Fragmento del texto:
Pero eran las cosechas, tan eficientemente recogidas y transportadas, lo que estaba forzando la marcha.
Al ir progresando la
agricultura y a medida que la élite urbana, liberada de los trabajos
de la producción, fue concentrando su atención en otros problemas
más nuevos, resultó inevitable que emergiera finalmente una red
urbana, una interconexión jerárquicamente organizada entre ciudades
vecinas.
Allí, hace unos cinco mil o seis mil años, nació el primer imperio, y el prefijo "pre" fue eliminado de la palabra "prehistoria" con la invención de la escritura.
Se desarrolló la
coordinación entre ciudades, los dirigentes se convirtieron en
administradores, adquirieron estabilidad las profesiones,
progresaron el trabajo sobre metales y el transporte, los animales
de carga (distintos de los destinados al consumo alimenticio) fueron
domesticados, y surgió la arquitectura monumental.
Sin embargo, el sencillo miembro de tribu había recorrido ya un largo camino. Se había convertido en un ciudadano, miembro de una súper-tribu, y la diferencia clave consistía en que en una súper-tribu ya no conocía personalmente a cada miembro de su comunidad.
Era ese cambio, ese desplazamiento de la sociedad personal a la impersonal, lo que había de causar al animal humano sus más intensas angustias en los milenios siguientes.
Como especie, no
estábamos biológicamente equipados para enfrentarnos a una masa de
desconocidos disfrazados de miembros de nuestra tribu. Era algo que
teníamos que aprender a hacer, pero que no resultaba fácil. Como
veremos más adelante, todavía nos estamos esforzando por conseguirlo
en toda clase de secretas maneras... y algunas que no lo son tanto.
En la antigua
civilización, que comenzó a desarrollarse en torno al Mediterráneo,
en Egipto, Grecia, Roma y otros lugares, la administración y el
Derecho se hicieron más opresivos y más complejos, juntamente con
las tecnologías y artes en creciente florecimiento.
La magnificencia de los restos de esas civilizaciones, ante los que hoy día nos sentimos maravillados, tiende a hacernos pensar que abarcaban vastas poblaciones, pero no es así. En cabezas por súper-tribu, el crecimiento fue gradual.

Consignas del ejercicio:
• A. Transcribe del fragmento sobre el surgimiento de las ciudades el pasaje que empieza en las palabras "Sin embargo, el" y termina tras "de su comunidad.".
• B. Indica, copiándolas, todas las líneas del listado que contienen la cadena "corner".
El fragmento y el listado son materiales independientes entre sí.

Listado de datos:
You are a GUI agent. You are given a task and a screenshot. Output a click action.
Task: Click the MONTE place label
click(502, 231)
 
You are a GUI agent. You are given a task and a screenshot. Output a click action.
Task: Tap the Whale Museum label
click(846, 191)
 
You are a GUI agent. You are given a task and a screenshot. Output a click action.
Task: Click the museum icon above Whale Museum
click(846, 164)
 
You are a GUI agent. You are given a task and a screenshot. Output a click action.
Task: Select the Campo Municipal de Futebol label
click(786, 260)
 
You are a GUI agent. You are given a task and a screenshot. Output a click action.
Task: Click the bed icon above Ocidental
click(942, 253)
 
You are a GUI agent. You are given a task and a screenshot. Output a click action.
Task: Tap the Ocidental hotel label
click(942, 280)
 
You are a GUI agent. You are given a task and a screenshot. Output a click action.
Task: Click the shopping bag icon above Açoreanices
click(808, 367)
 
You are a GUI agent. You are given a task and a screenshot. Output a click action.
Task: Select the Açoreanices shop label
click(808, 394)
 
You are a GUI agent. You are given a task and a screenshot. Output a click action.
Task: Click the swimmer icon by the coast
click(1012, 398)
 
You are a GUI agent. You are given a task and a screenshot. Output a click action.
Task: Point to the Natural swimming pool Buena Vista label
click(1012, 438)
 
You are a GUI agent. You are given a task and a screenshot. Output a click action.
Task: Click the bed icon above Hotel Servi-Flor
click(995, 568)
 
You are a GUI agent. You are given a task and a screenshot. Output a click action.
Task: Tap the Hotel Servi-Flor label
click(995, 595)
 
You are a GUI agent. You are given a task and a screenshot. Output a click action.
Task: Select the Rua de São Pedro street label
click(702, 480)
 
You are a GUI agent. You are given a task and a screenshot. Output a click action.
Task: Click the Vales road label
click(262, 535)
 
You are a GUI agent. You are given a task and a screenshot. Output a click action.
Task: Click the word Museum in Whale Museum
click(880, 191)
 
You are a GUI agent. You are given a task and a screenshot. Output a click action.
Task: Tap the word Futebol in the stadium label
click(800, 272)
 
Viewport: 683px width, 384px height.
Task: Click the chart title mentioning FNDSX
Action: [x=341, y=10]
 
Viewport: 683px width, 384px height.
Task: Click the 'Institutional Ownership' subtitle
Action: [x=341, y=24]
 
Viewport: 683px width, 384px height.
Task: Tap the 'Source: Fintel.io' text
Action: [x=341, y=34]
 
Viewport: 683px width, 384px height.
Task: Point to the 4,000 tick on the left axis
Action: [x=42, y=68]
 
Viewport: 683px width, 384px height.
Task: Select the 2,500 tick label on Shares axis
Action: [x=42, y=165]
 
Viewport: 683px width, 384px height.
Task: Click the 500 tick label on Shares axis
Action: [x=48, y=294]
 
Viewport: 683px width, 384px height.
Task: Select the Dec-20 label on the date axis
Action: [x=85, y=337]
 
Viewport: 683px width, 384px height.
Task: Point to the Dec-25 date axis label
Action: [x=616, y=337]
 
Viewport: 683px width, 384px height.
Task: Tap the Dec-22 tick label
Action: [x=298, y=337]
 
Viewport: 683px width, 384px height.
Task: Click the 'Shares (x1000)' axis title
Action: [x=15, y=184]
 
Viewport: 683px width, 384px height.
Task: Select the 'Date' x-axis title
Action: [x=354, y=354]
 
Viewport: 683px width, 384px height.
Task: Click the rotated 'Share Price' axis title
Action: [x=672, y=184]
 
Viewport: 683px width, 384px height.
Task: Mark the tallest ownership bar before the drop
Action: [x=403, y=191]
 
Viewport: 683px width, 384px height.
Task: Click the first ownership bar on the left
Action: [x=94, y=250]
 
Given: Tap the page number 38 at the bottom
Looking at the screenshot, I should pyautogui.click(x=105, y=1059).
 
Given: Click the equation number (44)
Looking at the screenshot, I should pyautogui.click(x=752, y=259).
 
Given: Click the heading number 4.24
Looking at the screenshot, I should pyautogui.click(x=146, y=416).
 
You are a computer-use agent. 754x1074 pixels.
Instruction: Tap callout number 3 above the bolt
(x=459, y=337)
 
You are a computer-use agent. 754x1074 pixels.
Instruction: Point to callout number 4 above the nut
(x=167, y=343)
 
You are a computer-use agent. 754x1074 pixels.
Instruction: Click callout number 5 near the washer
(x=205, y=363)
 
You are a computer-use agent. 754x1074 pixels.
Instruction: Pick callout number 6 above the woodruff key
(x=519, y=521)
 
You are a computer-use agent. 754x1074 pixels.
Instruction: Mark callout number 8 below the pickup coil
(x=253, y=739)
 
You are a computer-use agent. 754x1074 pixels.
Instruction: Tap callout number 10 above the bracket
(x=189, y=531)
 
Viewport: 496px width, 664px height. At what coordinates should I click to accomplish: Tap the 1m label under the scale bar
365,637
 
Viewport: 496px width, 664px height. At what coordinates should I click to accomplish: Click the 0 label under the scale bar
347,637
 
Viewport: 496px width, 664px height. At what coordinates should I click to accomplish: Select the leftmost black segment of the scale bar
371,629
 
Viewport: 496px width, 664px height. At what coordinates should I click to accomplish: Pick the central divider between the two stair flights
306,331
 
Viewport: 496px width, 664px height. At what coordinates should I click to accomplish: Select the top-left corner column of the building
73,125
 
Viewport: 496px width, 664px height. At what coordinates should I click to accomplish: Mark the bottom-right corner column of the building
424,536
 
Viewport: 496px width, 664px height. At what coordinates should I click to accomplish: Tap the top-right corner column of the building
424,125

Soluciones por consigna:
• A.
Sin embargo, el sencillo miembro de tribu había recorrido ya un largo camino. Se había convertido en un ciudadano, miembro de una súper-tribu, y la diferencia clave consistía en que en una súper-tribu ya no conocía personalmente a cada miembro de su comunidad.

• B.
Viewport: 496px width, 664px height. At what coordinates should I click to accomplish: Select the top-left corner column of the building
Viewport: 496px width, 664px height. At what coordinates should I click to accomplish: Mark the bottom-right corner column of the building
Viewport: 496px width, 664px height. At what coordinates should I click to accomplish: Tap the top-right corner column of the building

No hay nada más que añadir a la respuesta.